Maria Rita Kehl foi demitida do Estadão. Psicanalista, ouvidos treinados, em artigo com o sugestivo título de Dois Pesos, apontou para um problema importante nessas eleições: Setores médios e abastados da sociedade parecem questionar um dos pilares da democracia ocidental contemporânea: o voto.

Sim, o voto universal, cada cidadão um voto, não valeria mais. Para esse setores os pobres que escolhem não sabem escolher, são enganados.
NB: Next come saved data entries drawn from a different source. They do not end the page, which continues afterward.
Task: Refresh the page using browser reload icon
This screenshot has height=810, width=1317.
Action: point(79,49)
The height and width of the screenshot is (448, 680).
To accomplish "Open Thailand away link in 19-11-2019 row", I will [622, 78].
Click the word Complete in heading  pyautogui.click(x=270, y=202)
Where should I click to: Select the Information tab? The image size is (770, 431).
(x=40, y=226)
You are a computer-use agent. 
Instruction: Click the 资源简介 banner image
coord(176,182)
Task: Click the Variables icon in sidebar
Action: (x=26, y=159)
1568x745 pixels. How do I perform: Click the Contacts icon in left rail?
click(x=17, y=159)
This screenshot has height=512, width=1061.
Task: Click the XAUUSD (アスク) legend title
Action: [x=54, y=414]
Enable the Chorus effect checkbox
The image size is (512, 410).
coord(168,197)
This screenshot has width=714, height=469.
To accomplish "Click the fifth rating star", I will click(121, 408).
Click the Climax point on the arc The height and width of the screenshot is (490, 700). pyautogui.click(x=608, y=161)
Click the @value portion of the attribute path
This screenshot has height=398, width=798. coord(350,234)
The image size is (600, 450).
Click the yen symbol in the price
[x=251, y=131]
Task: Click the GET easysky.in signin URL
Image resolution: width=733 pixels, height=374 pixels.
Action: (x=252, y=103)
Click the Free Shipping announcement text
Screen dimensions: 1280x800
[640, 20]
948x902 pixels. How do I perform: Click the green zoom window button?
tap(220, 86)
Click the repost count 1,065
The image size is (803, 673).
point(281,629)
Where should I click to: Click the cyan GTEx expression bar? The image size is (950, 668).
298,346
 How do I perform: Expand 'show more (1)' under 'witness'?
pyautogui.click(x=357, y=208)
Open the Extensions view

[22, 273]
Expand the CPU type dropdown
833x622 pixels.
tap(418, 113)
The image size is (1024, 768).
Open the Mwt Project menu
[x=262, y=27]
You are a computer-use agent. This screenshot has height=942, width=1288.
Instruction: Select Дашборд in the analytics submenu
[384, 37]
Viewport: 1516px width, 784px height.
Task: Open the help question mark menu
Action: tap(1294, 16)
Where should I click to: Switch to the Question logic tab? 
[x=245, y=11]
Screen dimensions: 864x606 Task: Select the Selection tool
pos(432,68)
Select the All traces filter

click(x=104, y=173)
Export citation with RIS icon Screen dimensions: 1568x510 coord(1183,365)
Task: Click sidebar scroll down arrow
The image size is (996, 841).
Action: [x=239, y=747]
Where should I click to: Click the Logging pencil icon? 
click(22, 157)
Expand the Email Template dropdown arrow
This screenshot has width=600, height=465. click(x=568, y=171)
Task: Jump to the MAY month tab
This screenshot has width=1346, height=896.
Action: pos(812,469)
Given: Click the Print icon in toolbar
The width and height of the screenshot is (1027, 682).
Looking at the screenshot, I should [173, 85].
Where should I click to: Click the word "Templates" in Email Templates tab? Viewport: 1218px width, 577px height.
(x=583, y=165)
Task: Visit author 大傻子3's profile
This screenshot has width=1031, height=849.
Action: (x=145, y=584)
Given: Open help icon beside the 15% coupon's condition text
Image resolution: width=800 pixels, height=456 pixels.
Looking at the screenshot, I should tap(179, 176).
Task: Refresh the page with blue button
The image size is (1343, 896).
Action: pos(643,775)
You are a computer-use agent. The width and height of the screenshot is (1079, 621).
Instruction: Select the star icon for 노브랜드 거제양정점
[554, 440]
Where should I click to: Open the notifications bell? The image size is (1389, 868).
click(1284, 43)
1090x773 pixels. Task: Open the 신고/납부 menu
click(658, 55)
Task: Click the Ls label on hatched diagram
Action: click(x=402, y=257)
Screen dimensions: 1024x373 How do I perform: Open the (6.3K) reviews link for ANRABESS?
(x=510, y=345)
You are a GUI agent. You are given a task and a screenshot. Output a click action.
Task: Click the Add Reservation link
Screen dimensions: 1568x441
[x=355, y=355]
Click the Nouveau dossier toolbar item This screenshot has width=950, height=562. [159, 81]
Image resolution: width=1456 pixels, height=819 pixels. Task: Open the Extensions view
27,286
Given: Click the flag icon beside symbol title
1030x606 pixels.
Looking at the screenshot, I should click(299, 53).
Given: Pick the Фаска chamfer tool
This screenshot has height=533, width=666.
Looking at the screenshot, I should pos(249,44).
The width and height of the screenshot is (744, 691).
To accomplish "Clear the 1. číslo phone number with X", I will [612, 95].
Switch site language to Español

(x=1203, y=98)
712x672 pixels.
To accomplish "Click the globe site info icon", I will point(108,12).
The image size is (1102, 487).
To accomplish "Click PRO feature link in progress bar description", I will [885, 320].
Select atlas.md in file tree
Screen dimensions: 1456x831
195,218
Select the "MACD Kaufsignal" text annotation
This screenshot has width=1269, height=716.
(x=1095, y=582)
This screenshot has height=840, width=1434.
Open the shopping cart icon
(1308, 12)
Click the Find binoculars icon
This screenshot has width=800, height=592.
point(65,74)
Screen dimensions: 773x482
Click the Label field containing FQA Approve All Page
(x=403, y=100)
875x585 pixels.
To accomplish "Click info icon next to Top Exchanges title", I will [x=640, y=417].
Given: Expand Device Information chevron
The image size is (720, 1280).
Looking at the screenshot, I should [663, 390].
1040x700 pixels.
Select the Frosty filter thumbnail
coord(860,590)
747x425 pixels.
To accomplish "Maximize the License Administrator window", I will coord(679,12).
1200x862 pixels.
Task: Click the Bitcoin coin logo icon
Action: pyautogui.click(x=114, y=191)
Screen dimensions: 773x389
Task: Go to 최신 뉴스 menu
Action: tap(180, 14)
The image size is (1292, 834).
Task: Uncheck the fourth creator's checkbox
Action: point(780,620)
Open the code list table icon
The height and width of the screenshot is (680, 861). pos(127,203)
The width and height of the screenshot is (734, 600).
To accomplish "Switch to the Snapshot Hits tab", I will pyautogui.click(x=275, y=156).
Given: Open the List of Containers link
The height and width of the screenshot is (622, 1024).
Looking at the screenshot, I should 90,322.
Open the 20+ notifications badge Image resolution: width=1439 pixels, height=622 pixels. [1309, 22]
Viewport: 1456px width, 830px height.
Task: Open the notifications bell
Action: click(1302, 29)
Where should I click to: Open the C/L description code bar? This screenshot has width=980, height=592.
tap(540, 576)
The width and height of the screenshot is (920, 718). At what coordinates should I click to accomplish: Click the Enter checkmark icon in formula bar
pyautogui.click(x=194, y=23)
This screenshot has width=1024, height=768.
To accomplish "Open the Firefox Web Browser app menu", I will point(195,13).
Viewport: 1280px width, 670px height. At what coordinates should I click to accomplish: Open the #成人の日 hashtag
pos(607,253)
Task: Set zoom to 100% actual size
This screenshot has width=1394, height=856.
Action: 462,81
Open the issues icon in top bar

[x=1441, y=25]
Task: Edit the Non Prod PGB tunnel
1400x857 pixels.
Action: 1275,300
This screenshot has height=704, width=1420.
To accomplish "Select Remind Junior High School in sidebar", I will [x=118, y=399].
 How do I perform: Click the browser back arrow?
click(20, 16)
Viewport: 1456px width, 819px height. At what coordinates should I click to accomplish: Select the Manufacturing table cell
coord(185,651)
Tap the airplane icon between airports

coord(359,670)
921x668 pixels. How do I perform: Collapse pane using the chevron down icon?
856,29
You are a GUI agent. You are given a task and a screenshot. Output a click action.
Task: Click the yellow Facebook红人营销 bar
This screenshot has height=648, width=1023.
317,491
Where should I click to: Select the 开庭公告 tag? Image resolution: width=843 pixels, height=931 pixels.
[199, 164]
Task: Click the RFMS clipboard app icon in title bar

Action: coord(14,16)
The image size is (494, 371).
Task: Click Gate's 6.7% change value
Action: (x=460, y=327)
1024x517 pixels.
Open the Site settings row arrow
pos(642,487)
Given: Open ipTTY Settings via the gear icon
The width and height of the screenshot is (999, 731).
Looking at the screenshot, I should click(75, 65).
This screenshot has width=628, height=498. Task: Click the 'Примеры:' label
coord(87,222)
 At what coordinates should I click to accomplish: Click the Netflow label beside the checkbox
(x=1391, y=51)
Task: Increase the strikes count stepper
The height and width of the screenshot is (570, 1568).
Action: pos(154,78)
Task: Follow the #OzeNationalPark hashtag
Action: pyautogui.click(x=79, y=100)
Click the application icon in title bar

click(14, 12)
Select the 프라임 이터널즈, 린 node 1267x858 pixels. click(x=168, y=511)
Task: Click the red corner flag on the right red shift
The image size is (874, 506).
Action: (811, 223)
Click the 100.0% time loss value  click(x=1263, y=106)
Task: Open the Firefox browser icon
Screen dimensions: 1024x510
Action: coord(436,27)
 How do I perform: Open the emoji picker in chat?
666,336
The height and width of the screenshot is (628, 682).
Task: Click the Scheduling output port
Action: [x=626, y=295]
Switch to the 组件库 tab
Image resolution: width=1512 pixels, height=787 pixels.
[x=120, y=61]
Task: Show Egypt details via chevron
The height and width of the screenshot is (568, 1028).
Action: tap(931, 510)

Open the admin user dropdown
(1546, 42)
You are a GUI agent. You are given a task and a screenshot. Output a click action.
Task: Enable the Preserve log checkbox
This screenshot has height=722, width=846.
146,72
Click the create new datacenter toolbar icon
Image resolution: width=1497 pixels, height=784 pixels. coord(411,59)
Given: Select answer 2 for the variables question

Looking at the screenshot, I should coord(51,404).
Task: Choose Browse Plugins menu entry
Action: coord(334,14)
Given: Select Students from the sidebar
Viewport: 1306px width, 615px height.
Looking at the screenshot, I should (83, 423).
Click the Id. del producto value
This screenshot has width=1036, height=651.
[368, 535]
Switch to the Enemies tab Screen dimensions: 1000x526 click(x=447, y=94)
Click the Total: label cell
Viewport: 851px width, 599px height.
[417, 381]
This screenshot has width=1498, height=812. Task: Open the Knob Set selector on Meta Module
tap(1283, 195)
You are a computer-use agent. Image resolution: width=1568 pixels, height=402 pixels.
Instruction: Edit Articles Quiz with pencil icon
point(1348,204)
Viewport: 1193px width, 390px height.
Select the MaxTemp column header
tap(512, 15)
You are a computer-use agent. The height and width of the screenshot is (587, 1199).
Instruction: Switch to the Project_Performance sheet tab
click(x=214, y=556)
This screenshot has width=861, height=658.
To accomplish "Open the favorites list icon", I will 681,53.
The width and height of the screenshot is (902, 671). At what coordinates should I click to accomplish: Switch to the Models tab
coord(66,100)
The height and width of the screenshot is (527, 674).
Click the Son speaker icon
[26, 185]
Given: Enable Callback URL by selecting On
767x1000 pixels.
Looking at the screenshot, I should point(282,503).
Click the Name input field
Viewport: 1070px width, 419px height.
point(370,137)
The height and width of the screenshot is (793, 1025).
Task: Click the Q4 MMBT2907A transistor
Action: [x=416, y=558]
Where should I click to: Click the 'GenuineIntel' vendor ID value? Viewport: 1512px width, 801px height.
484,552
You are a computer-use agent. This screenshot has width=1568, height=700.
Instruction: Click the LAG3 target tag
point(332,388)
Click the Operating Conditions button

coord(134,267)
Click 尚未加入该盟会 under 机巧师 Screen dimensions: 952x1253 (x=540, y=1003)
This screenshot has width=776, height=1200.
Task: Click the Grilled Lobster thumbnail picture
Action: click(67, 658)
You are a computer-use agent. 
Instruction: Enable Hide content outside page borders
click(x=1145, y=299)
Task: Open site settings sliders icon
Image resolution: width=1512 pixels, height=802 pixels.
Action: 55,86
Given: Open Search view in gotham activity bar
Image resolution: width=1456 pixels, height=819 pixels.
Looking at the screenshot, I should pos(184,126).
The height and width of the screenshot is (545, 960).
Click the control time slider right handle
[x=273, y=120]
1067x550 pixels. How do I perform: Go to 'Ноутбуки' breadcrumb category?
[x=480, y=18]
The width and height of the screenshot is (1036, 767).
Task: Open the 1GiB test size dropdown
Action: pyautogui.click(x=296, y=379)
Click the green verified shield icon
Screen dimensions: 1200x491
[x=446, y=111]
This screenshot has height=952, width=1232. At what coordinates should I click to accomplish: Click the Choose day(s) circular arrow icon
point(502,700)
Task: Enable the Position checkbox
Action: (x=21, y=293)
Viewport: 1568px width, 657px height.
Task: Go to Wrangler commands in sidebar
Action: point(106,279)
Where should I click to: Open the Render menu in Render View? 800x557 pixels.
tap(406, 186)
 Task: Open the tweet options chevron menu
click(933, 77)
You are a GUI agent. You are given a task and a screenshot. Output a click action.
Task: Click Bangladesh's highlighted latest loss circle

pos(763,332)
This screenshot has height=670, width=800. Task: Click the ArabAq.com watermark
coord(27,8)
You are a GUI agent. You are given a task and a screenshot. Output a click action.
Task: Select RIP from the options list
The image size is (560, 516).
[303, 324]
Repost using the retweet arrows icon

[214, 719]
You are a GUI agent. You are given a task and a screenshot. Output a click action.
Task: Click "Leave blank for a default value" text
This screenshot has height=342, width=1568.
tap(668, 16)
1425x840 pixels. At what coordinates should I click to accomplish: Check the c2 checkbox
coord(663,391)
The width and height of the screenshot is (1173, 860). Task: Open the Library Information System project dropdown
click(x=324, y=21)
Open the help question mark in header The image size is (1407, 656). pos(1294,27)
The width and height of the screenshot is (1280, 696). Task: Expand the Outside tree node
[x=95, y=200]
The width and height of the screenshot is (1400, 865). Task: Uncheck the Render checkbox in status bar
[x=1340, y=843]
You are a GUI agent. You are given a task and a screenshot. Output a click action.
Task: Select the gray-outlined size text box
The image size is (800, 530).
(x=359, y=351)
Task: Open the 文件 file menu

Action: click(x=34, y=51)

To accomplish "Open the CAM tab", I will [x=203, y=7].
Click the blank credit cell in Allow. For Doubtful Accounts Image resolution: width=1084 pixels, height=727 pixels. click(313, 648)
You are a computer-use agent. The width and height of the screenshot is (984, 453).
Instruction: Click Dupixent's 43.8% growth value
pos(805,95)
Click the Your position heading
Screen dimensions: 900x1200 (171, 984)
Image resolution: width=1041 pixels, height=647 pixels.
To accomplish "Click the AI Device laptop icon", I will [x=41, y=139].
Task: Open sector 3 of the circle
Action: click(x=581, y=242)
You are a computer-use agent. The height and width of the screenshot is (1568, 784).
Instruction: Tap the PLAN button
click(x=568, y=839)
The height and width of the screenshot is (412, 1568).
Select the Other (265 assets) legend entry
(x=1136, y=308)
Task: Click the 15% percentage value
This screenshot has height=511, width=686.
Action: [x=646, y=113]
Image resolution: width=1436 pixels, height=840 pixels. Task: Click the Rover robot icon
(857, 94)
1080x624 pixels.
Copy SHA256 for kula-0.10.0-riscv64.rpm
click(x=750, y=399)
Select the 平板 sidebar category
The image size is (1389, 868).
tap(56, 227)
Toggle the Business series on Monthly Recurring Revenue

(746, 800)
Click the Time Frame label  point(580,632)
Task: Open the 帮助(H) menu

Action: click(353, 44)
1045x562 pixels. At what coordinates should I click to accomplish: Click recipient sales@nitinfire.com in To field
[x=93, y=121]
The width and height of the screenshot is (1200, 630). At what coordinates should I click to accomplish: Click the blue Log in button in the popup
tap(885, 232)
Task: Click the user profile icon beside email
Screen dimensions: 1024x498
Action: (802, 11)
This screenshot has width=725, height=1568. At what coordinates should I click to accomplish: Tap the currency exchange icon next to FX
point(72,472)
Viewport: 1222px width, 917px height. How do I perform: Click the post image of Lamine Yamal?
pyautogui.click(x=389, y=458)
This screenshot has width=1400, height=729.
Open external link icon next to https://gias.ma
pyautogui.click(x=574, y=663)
Votam para defender seus interesses, ao passo que a elite votaria para defender o melhor para todos.

Nesse curioso raciocínio, negros não deveriam votar, pois defenderiam cotas; índios também não, apoiariam demarcação e preservação; os nordestinos defenderiam mais verbas e seu voto também não vale, e assim vai. Por outro lado, as elites votariam no bem comum. E qual seria? O mercado, a liberdade, menos impostos? Não importa o que defendam. Na verdade, o candidato que os representa, Serra, tem defendido quase tudo (e ainda melhor, afirma convicto) o que a Dilma defende e que faz parte de sua herança política como continuadora do governo Lula.

E aí está o outro problema tocado no artigo. Há duas campanhas, a domesticada, quase civilizada e a brutal, sanguinária, perpetrada nas ruas e principalmente na infovia. Blogs, spans, redes sociais fazem o serviço sujo, como preparando o terreno, semeando para a colheita dos votos oposicionistas. Na TV afirma-se dobrar o Bolsa-Família, com direito à 13º, e um gordo salário mínimo, mas no debate real, se sabe que isto é conversa só para ganhar as eleições. Os pobres, que nem deveriam votar, podem e devem ser enganados, afinal já não o são pela bolsa esmola?

Frente a esse artigo o Estadão reagiu. Classificou-o de “delito de opinião”, segundo Maria Rita Kehl. Em versão oficial, o jornal afirma descompasso entre o pedido à psicanalista e o que ela vinha escrevendo. Desavisados de seu currículo, esperariam que ela falasse de psicanálise, comportamento, talvez de crimes hediondos, quem sabe.

Kehl, ao contrário do que o Estadão afirma, fez, no contexto, boa psicanálise. Analogamente a uma análise pessoal, liberou energias, mexeu em sintomas, cutucou defesas e provocou reações. De pessoas, com cartas e manifestações de agrado e desagrado. Do jornal, ao contrário do que se esperaria de uma imprensa livre e plural (como o próprio gosta de se apresentar), com um cala-boca que esperamos não seja esquecido tão cedo.

Punição exemplar ou didático exemplo de autoritarismo. Escolha!